In the passage on patient equity investing below, rewrite everything between "Data show that" and "is only temporary.", inclusive, and switch each "bank deposits" for "savings accounts".

Passage provided ->

◇ ◇ ◇ ◇ ◇

For a horizon of seven years or more, the probability of making a negative return is zero. Volatility of returns reduces significantly and 92% of the times your equity investments would have earned more than your pre-tax fixed deposit return.
How many of us have lost money in the stock markets? Safe to say many of us have. And once burnt, we have sworn to stay away from the fire. Ever wondered how the others managed to make money then? Well, turns out they were simply patient.
Data show that 68% of equity mutual fund investors in India exit even before completing two years. In contrast, 49% of fixed deposit investors opt for a holding period of more than three years. Stark behavioural difference!
Investors sit on bank deposits
We patiently sit on our bank deposits for years, whether or not we make real returns (returns post inflation and tax), but run out of the inflation beating equity markets at the first sign of distress, which more often than not, given the nature of the asset class, is only temporary.
Anyway, we are here to tell you that being patient is the key to successful equity investing. Historically, as investment horizon increased, both volatility of Sensex returns and probability of loss decreases. For a horizon of seven years or more, the probability of making a negative return is zero. Volatility of returns reduces significantly and 92% of the times your equity investments would have earned more than your pre-tax fixed deposit return.

◇ ◇ ◇ ◇ ◇

Record set ->
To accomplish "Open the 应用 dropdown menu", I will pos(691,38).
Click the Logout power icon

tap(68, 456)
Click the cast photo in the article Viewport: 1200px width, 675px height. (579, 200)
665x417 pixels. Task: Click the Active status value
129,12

◇ ◇ ◇ ◇ ◇

Answer space ->
Data show that 68% of equity mutual fund investors in India exit even before completing two years. In contrast, 49% of fixed deposit investors opt for a holding period of more than three years. Stark behavioural difference!
Investors sit on savings accounts
We patiently sit on our savings accounts for years, whether or not we make real returns (returns post inflation and tax), but run out of the inflation beating equity markets at the first sign of distress, which more often than not, given the nature of the asset class, is only temporary.